Jenna Robinson’s latest Martin Center column highlights a failure of American education.

America’s system of education has failed in one of its most important goals: forming future generations of American citizens.

This is particularly true in higher education, where students are encouraged to become “global citizens” instead of Americans. At many of our institutions of higher learning, character education has been replaced by moral relativism at the same time that rigorous academic standards have given way to a mentality of “college for all.”

We are seeing the results of our education deficit now, as rioters tear down statues that commemorate not only the former Confederacy, but America’s founding fathers, abolitionists, and former presidents.

In a new book from Templeton Press, 20 conservative thinkers articulate their vision for halting this trend.

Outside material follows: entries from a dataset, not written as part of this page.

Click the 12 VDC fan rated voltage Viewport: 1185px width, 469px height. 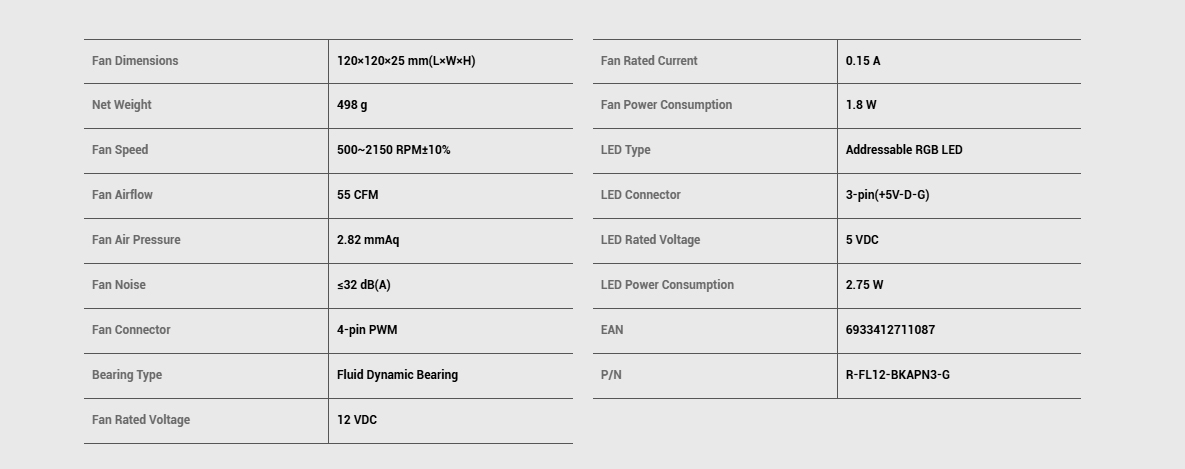357,420
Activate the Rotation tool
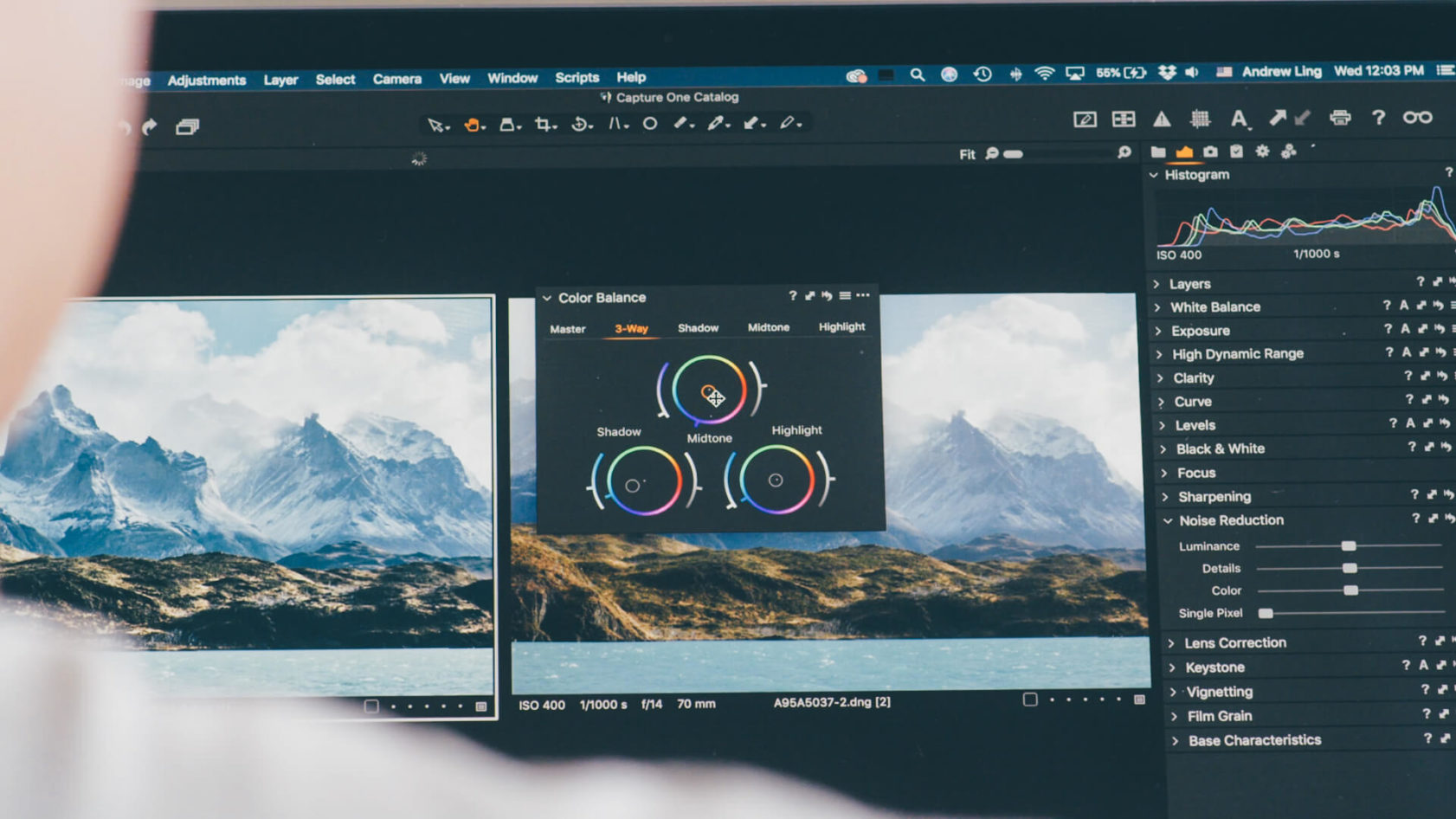Viewport: 1456px width, 819px height. pyautogui.click(x=580, y=123)
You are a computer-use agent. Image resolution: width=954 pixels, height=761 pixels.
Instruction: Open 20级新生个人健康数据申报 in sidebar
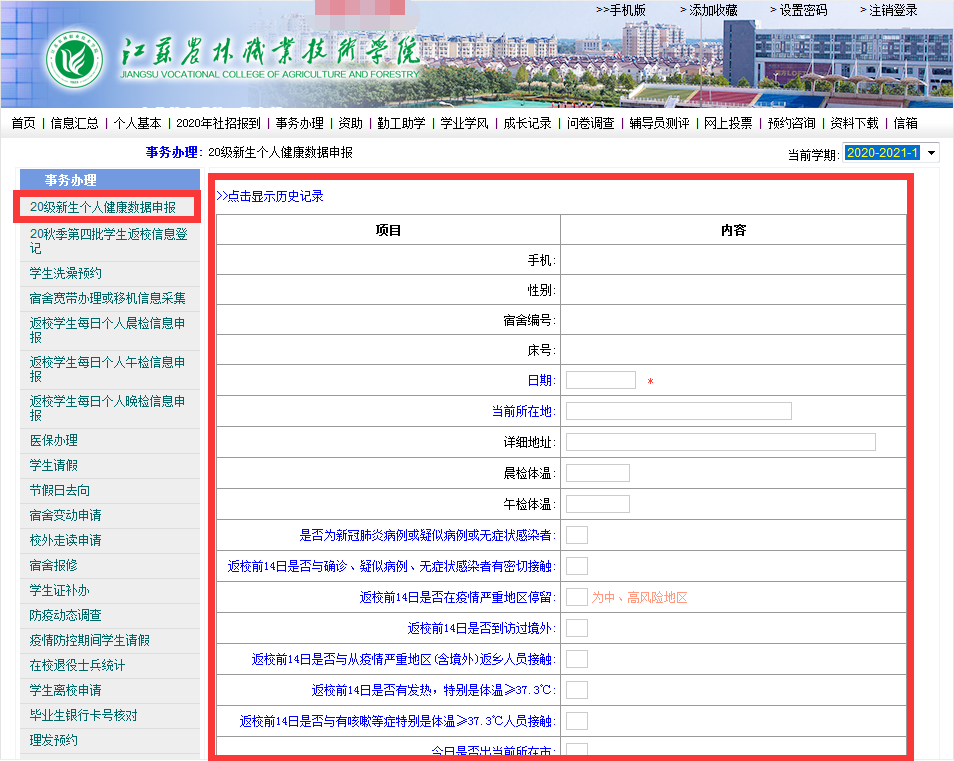(103, 207)
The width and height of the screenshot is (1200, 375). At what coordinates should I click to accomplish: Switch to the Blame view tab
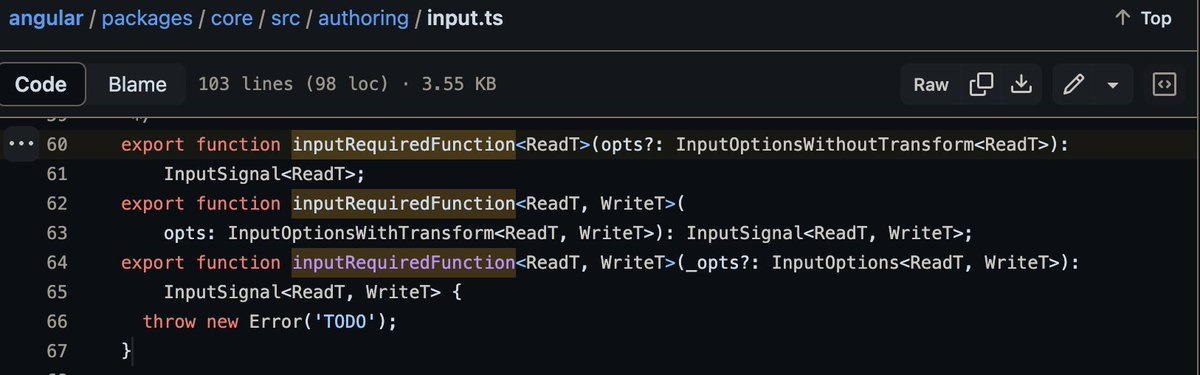point(137,85)
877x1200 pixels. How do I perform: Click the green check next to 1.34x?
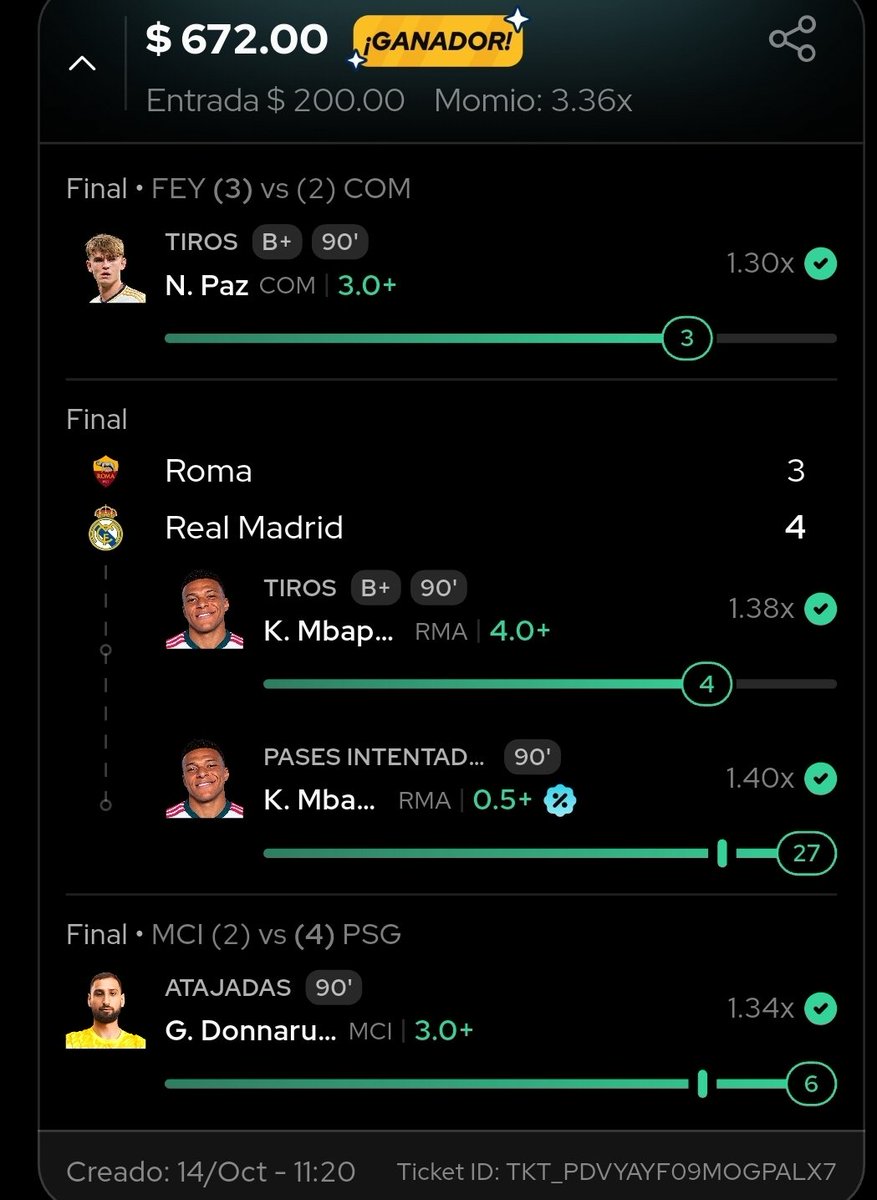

How to Educate an American: The Conservative Vision for Tomorrow’s Schools focuses mostly on K-12 education. The entire book, edited by Michael J. Petrilli and Chester E. Finn, Jr., is a must-read for education reformers—even those who work most closely with colleges and universities.

Its four sections address “History, Civics, and Citizenship;” “Character, Purpose, and Striving;” “Schools, Family, and Society;” and “Renewing the Conservative Education Agenda.” According to the publisher, the book is targeted at anyone who wants to teach future generations to “preserve the country’s heritage, embody its universal ethic, and pursue its founding ideals.”

A chapter by Robert P. George, entitled “What Causes—and What Might Cure—Illiberalism and Groupthink in Education?” focuses on higher education’s role in creating our current predicament. …

… George begins by acknowledging that the politicization of the academy is a “grave threat” to universities’ “three fundamental purposes: the pursuit, preservation, and transmission of knowledge.” Politicization, he says, manifests itself in disinvitations and shout-downs of campus speakers, the failure of schools to host heterodox speakers at all, and the absence of opportunities for students to engage with “competing perspectives and points of view.”